Claim of Fraud. Plaintiff Jefferson in conclusory fashion alleges that Lilly committed fraud in the context of settling his underlying product claim.

To establish an action for fraud, a plaintiff must show: (1) an intentional misrepresentation of a material fact; (2) knowledge that the misrepresentation was false - that the misrepresentation was made knowingly or recklessly or without belief or regard for its truth; (3) reasonable reliance on the misrepresentation by the Plaintiff and resulting damages; and (4) that the misrepresentation relates to an existing or past fact. Dog House Investments, LLC v. Teal Properties, Inc., 448 S.W.3d 905, 916 (Tenn. Ct. App. 2014) (citing Stacks v. Saunders, 812 S.W.2d 587, 592 (Tenn. Ct.
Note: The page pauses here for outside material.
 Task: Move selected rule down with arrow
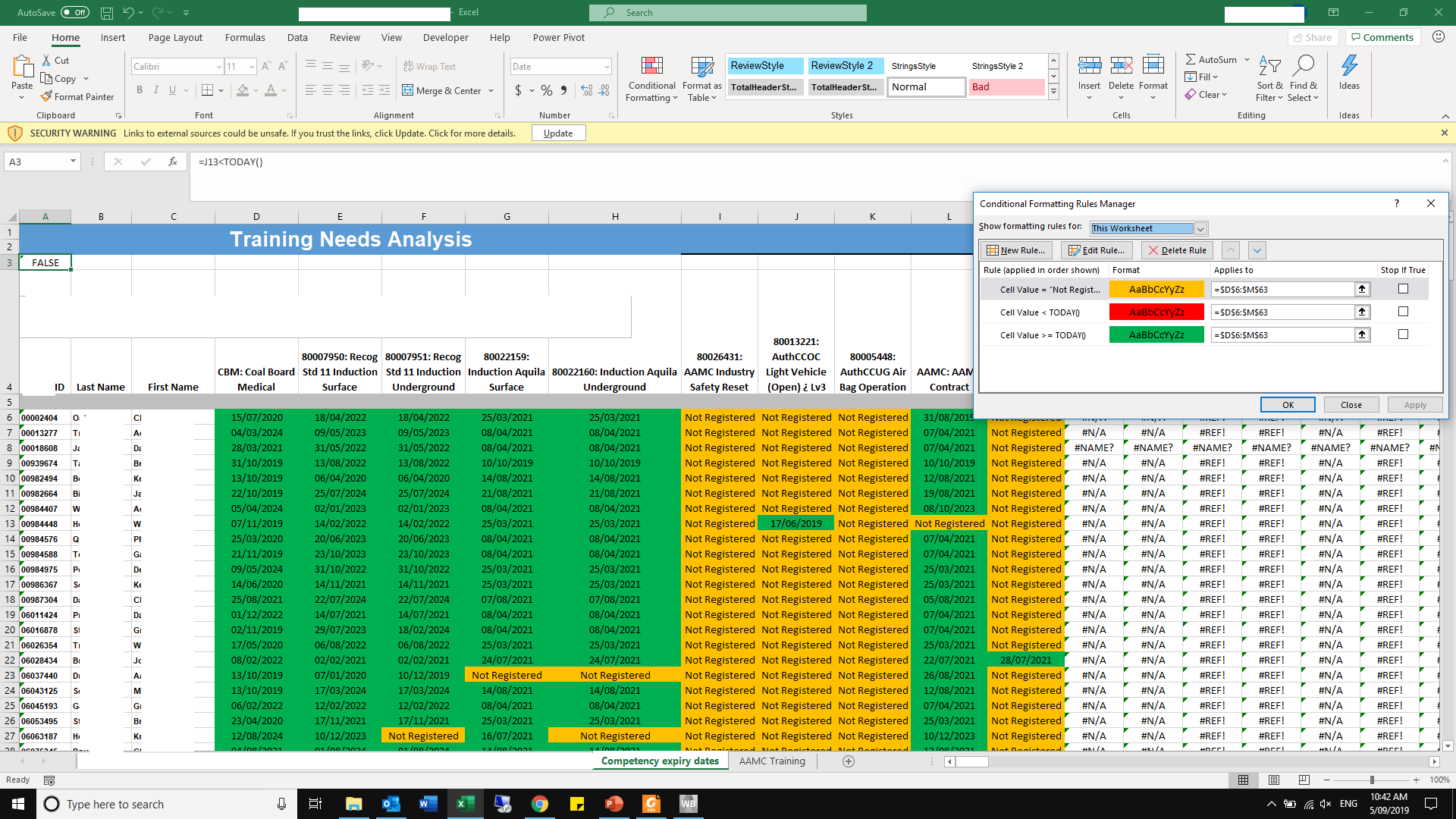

App.)).

Here, Plaintiff Jefferson has failed to allege any misrepresentation of a material fact by Lilly during the course of the settlement of Jefferson's product claim against Lilly. In fact, there is no evidence of a representation by Lilly to Jefferson, true or false, with respect to this settlement. Specifically, Lilly had no direct knowledge of Jefferson's mental competence at any pertinent time, and it was therefore incapable of making any representation on that subject. Therefore, the undersigned Magistrate Judge finds that the undisputed facts in this case fail to support a claim of fraud by Lilly, and that this claim must be dismissed as well.

In summary, the undersigned Magistrate Judge finds that there is no genuine dispute as to any material fact and that Defendant Lilly is entitled to judgment as a matter of law.


For the reasons state above, the undersigned Magistrate Judge recommends that Defendant Lilly's cross-motion for summary judgment should be granted and the complaint against this Defendant dismissed, pursuant to Rule 56 of the Federal Rules of Civil Procedure.

Under Rule 72(b) of the Federal Rules of Civil Procedure, any party has 14 days from receipt of this Report and Recommendation in which to file any written objections to this Recommendation with the District Court. Any party opposing said objections shall have 14 days from receipt of any objections filed in this Report in which to file any responses to said objections. Failure to file specific objections within 14 days of receipt of this Report and Recommendation can constitute a waiver of further appeal of this Recommendation. Thomas v. Arn, 474 U.S. 140 106 S.Ct. 466, 88 L.Ed.2d 435 (1985), Reh'g denied, 474 U.S. 1111 (1986).